◆ Exercise aim ◆
Exactly the lines below, starting with the one containing "Task: Select IN" and going on through the one containing "Task: Select Tahun Aktif sidebar submenu link", must be reproduced, both ends included, and no pictures with them.

◆ Supplied records ◆
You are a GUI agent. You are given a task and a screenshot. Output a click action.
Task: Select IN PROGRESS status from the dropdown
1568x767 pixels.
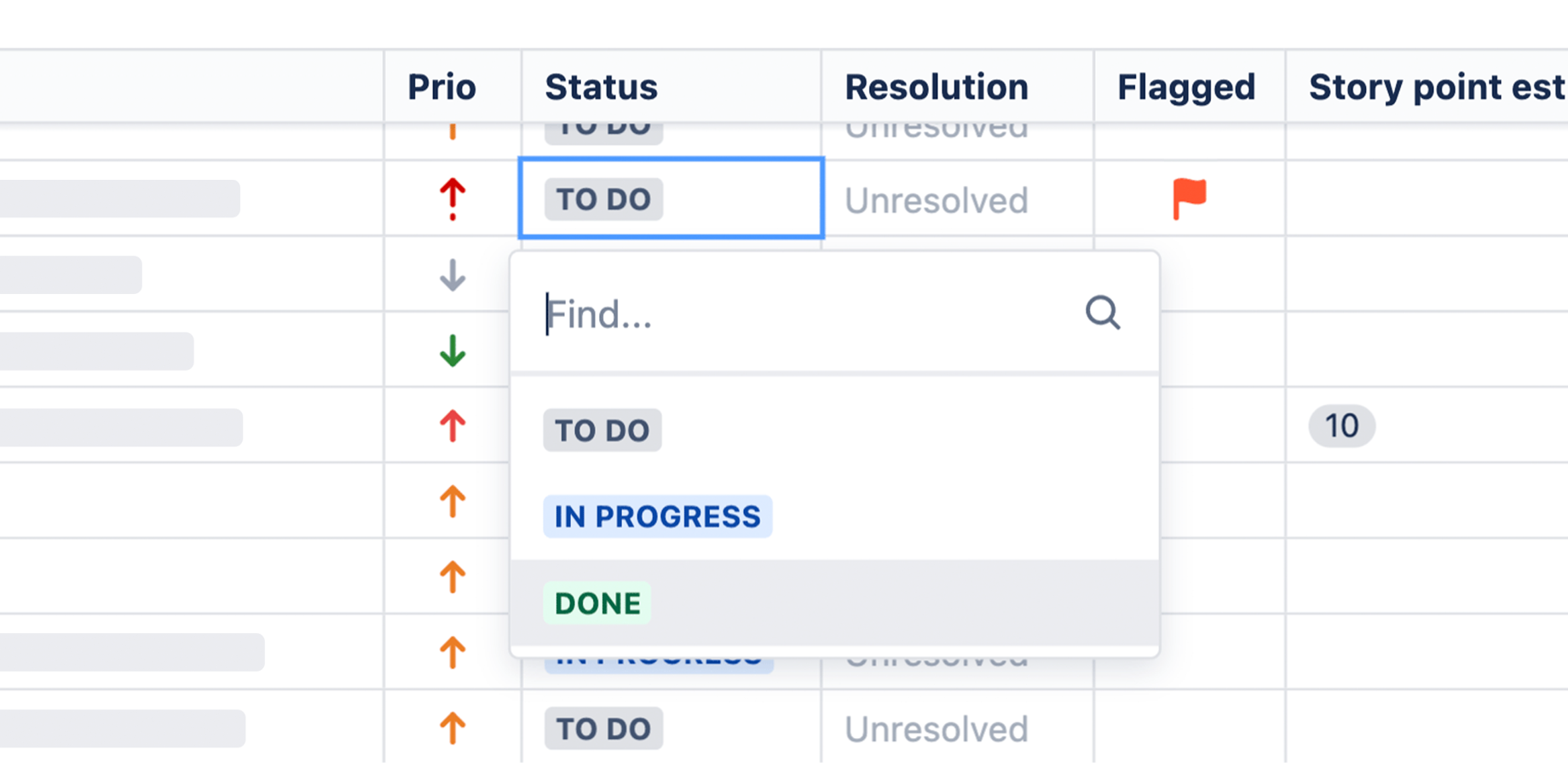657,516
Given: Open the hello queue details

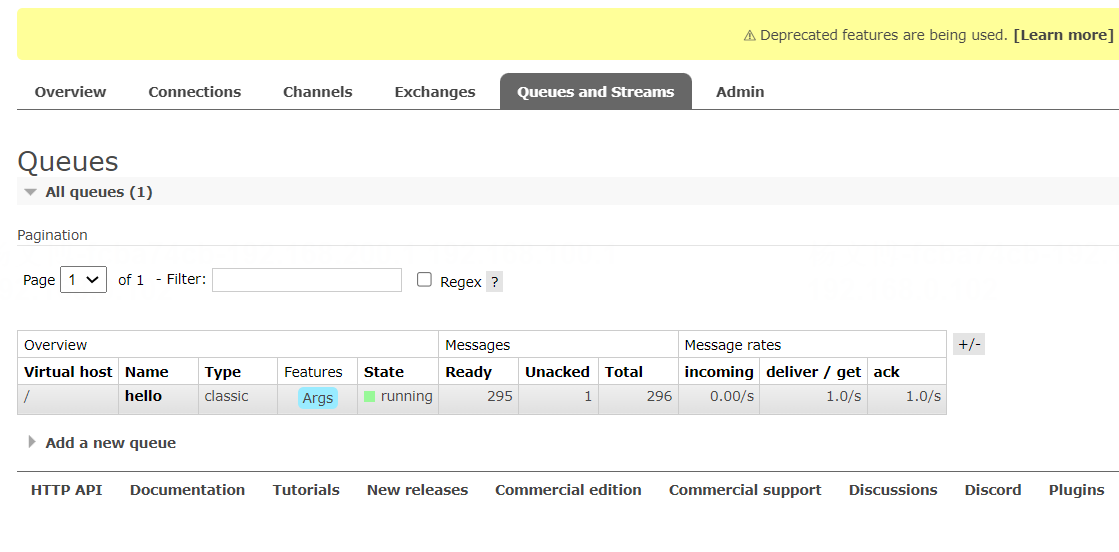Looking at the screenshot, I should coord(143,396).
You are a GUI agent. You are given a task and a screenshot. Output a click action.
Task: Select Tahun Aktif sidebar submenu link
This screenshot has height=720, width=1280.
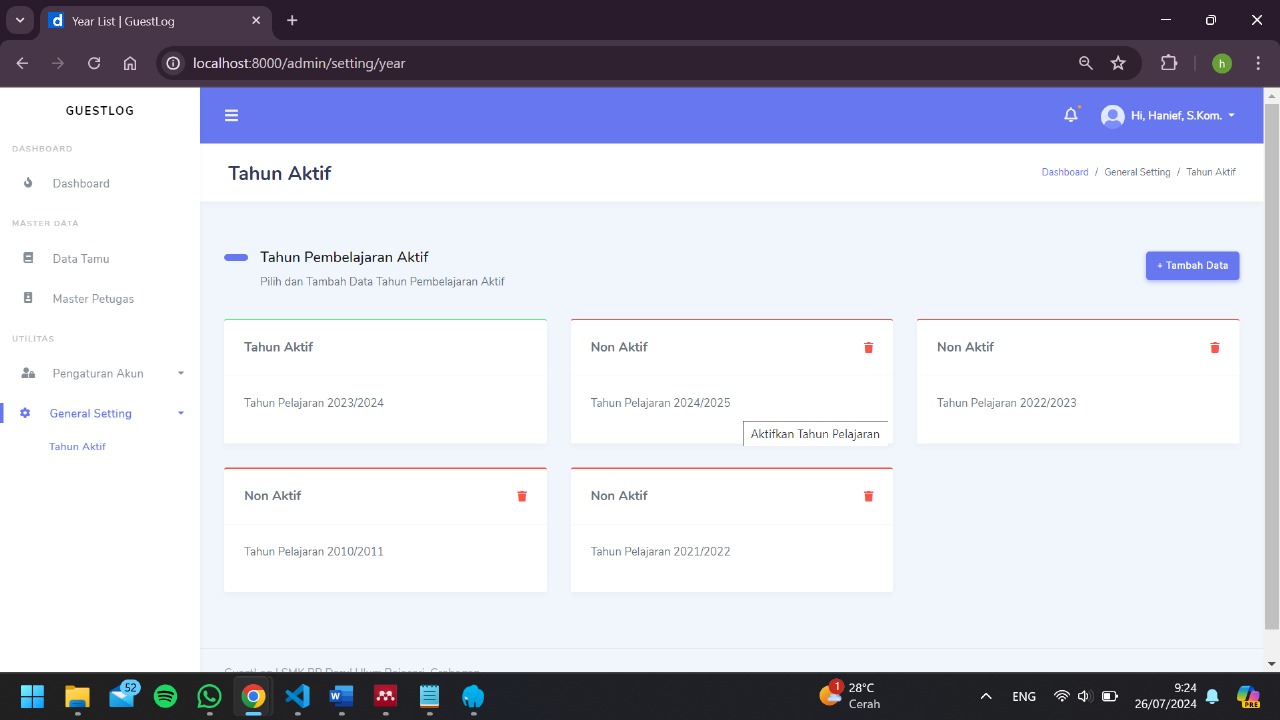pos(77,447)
==
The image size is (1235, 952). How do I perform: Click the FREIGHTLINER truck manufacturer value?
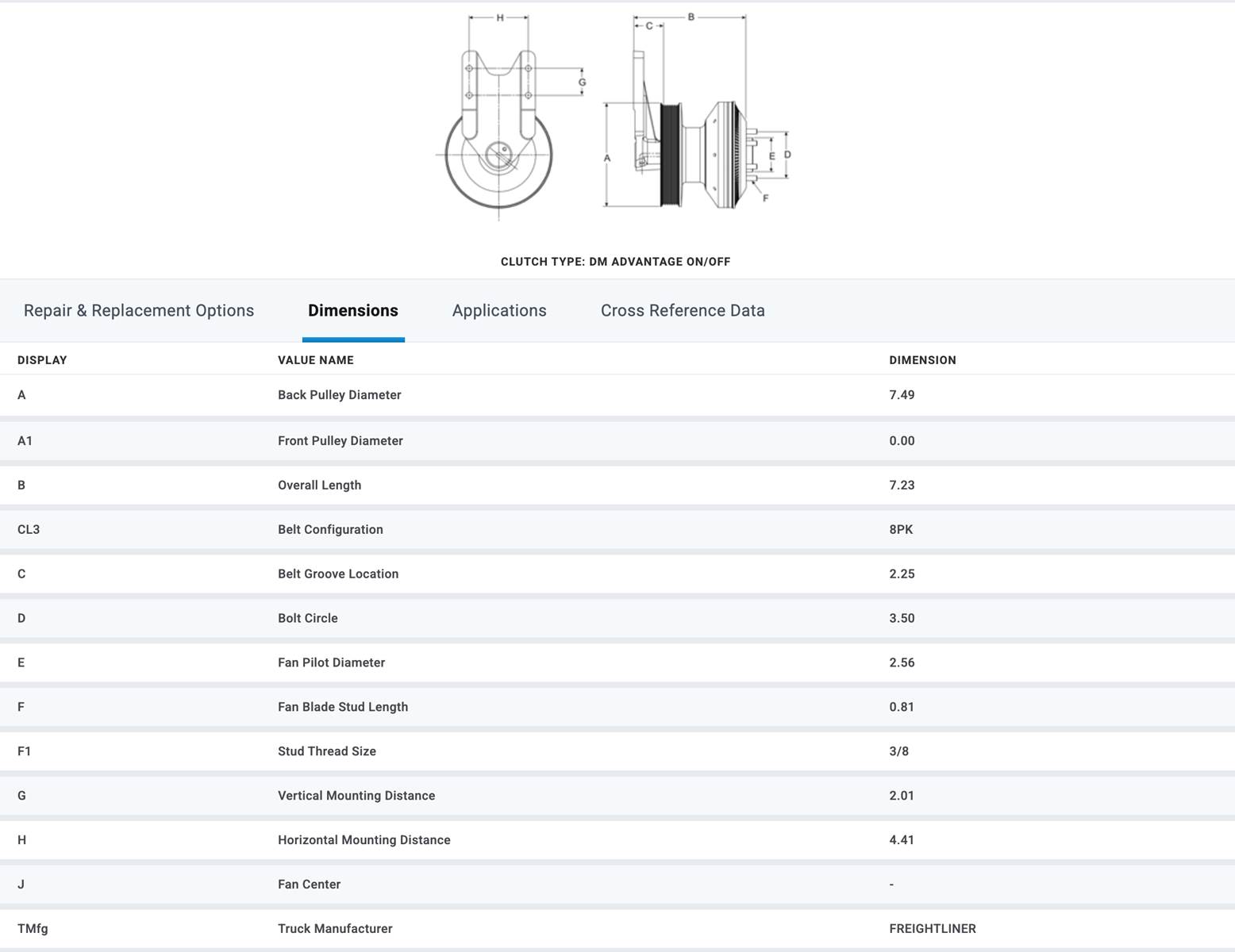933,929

◆ Response ◆
Task: Select IN PROGRESS status from the dropdown
1568x767 pixels.
657,516
Given: Open the hello queue details

Looking at the screenshot, I should coord(143,396).
You are a GUI agent. You are given a task and a screenshot. Output a click action.
Task: Select Tahun Aktif sidebar submenu link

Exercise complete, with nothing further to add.